Is the Federal Reserve doing too much to stimulate the economy, or not enough? Many of the questions that Chairman Ben Bernanke got in today’s congressional testimony were about the risks of the Fed’s doing too much: overdoing easy monetary policy and thus penalizing savers, or inflating fresh bubbles in asset markets.
An equally valid question is whether the Fed is pushing hard enough, given that the U.S. economy is growing more slowly than the Fed wants it to and inflation is running well below its target.
Bernanke is generally perceived as a dove—i.e., someone who worries more about unemployment than inflation—because he is in no hurry to raise short-term interest rates or curtail the Fed’s bond-buying program, which holds down long-term rates.

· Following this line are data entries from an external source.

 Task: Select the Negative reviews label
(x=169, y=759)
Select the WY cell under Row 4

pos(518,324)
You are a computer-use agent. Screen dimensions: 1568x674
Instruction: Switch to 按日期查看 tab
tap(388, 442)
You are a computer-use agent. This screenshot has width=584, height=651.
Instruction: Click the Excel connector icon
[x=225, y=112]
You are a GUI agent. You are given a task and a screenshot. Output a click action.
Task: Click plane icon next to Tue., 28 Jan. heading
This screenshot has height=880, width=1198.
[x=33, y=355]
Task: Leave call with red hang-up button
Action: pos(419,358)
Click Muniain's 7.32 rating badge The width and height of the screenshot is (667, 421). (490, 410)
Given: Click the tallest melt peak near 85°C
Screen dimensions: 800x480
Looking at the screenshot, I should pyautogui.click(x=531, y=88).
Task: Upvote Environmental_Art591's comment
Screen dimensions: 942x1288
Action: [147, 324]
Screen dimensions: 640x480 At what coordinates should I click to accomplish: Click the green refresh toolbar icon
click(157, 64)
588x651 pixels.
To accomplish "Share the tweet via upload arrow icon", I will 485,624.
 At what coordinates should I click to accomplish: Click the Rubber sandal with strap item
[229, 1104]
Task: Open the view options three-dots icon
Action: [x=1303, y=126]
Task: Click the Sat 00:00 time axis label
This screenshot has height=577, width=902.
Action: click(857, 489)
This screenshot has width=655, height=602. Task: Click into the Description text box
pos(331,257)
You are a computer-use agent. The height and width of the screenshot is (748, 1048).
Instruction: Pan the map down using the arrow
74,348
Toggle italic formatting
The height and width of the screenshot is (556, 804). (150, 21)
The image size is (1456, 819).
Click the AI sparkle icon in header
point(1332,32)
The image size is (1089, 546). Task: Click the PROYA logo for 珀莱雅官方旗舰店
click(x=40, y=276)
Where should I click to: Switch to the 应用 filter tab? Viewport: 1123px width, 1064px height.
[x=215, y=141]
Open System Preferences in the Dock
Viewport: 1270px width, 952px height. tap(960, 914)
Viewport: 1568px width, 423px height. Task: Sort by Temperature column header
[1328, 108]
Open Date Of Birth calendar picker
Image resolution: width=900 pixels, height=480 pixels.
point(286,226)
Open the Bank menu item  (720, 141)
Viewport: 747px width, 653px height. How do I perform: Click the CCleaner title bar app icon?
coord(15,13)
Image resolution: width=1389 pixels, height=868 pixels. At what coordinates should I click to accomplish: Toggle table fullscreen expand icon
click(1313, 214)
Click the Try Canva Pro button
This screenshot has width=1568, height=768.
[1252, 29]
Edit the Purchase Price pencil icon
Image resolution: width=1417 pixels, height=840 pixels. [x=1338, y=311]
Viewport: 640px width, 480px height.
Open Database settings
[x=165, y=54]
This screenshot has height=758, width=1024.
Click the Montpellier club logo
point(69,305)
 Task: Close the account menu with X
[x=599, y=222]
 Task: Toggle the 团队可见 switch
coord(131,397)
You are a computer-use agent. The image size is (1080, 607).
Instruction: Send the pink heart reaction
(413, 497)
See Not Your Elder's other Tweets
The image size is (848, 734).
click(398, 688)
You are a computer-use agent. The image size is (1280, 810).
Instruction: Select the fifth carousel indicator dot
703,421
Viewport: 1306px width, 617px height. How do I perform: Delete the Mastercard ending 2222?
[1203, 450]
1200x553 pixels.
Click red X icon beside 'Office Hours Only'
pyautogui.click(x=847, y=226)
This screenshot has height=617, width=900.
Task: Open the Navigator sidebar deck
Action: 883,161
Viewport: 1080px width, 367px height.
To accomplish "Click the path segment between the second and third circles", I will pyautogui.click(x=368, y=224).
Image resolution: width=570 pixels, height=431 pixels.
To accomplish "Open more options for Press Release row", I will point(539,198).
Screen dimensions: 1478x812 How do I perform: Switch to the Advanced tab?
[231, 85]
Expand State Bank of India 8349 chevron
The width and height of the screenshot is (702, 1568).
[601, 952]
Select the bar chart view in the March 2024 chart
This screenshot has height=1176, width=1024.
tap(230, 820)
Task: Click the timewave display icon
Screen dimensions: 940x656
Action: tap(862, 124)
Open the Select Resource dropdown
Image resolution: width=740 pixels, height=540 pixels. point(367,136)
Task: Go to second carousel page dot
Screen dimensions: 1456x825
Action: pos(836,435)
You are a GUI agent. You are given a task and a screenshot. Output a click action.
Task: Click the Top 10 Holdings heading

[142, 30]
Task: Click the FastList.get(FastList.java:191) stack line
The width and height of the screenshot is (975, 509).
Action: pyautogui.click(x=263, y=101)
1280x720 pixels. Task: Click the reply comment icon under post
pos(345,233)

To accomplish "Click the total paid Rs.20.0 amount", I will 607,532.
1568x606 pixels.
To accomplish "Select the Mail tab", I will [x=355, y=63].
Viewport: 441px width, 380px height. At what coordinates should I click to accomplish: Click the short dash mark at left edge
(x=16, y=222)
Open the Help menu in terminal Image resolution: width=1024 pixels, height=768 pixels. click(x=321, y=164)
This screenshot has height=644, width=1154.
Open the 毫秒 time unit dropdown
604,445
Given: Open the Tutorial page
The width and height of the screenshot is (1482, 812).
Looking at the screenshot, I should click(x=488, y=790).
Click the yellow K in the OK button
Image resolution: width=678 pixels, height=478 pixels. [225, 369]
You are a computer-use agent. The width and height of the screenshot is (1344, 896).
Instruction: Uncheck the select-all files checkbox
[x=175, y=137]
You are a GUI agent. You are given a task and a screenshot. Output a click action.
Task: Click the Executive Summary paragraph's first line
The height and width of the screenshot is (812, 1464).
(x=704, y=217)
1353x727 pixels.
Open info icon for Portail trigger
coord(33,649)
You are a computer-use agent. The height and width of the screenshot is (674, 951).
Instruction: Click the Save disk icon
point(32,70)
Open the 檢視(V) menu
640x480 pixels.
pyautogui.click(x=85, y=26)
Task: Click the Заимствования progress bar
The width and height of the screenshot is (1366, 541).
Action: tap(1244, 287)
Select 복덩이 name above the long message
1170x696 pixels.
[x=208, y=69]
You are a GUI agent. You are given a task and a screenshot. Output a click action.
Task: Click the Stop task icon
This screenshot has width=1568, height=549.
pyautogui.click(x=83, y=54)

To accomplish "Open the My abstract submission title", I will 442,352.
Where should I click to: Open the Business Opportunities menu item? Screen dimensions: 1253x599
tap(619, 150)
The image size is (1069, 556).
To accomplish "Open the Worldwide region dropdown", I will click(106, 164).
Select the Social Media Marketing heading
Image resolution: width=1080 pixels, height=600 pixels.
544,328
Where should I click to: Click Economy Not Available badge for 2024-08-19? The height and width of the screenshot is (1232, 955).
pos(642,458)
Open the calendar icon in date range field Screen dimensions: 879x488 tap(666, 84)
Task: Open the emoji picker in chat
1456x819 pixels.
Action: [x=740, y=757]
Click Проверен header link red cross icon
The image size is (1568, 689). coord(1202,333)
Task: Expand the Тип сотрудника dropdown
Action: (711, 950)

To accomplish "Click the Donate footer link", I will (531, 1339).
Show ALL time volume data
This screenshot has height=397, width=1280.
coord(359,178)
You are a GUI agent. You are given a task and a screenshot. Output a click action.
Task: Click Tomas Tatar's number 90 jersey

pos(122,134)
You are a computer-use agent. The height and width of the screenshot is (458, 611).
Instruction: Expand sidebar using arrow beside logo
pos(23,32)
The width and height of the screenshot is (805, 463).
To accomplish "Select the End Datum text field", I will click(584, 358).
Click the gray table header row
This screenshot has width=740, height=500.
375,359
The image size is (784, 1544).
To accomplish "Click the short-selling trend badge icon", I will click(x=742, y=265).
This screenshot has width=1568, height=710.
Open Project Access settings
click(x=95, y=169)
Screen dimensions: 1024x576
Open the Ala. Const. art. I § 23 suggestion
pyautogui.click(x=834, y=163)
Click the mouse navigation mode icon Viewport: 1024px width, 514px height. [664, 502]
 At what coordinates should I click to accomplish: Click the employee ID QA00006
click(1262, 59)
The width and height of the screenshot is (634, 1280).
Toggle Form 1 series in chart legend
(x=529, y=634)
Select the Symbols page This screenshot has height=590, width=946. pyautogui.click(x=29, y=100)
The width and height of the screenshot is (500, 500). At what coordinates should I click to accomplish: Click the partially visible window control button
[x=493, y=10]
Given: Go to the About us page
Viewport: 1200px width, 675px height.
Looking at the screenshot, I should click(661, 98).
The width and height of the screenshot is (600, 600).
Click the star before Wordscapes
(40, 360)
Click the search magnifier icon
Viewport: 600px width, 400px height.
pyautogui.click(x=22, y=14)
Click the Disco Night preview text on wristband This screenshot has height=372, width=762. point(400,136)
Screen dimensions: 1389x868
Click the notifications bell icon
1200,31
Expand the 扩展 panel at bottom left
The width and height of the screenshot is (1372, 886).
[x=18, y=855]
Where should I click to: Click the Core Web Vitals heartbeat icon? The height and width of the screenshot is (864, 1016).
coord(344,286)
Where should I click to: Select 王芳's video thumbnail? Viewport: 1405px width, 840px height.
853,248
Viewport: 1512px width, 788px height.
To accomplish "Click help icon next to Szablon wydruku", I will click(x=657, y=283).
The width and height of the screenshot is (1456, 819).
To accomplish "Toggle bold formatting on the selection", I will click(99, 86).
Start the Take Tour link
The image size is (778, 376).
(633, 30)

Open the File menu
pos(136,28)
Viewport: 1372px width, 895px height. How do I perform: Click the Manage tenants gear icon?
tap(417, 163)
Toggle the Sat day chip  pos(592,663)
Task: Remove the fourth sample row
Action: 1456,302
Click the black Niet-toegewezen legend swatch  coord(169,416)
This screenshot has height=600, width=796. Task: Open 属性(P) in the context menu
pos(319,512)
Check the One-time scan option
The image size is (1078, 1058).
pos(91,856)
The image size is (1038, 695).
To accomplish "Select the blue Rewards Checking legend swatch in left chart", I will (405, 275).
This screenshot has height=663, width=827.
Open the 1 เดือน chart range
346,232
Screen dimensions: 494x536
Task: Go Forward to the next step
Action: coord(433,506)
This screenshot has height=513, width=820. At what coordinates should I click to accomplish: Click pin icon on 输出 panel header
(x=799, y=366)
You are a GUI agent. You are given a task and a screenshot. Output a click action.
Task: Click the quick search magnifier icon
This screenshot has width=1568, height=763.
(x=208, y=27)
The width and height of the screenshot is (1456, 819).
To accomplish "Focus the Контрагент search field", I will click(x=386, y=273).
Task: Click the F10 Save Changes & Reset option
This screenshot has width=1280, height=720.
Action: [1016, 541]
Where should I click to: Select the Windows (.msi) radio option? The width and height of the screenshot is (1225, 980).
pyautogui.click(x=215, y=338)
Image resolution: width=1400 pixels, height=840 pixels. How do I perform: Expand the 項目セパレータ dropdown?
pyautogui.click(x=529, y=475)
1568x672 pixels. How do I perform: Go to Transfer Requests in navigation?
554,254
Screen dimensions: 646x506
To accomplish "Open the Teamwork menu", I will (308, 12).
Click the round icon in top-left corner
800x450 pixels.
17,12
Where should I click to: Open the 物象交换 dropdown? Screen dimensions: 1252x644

But it’s hard to see how the term “dove” applies to someone who is standing pat despite failing to achieve the Fed’s own self-imposed targets.
Economists surveyed by Bloomberg predict the economy will grow just 2 percent this year, leaving it far below its potential productive capacity, as the unemployment rate averages 7.6 percent. The economists think the Fed’s preferred measure of inflation (technically, “core PCE”) will be just 1.4 percent this year, vs. a Fed target of 2 percent.
Bernanke isn’t ruling out taking stronger action. In his testimony he said that depending on incoming data, “we could either raise or lower our pace of purchases.” But raising purchases is clearly not Plan A. As the outlook for the labor market “improves in a real and sustainable way, the committee will reduce the flow of purchases,” the chairman said, without specifying a time.
In a post today on Slate’s MoneyBox blog, Matthew Yglesias noted that Bernanke seemed flummoxed by a question from Senator Amy Klobuchar, D-Minn., who asked what the Fed would do differently if it had no mandate to reduce unemployment and only had to worry about hitting its inflation target. Bernanke couldn’t name anything. “That’s a huge tell right there,” Yglesias wrote.
Bernanke says for the record that the Fed could do more if necessary, but he is behaving as if he believes monetary policy is at or near its limit. He testified, “Monetary policy does not have the capacity to fully offset an economic headwind of this magnitude.”
That may be unduly pessimistic. Economists Christina Romer and David Romer of the University of California at Berkeley argue that some of the Fed’s worst mistakes have occurred when the central bank lacked confidence in its ability to make a difference. The title of their article, published in the latest issue of the American Economic Review, says it all: “The Most Dangerous Idea in Federal Reserve History: Monetary Policy Doesn’t Matter.”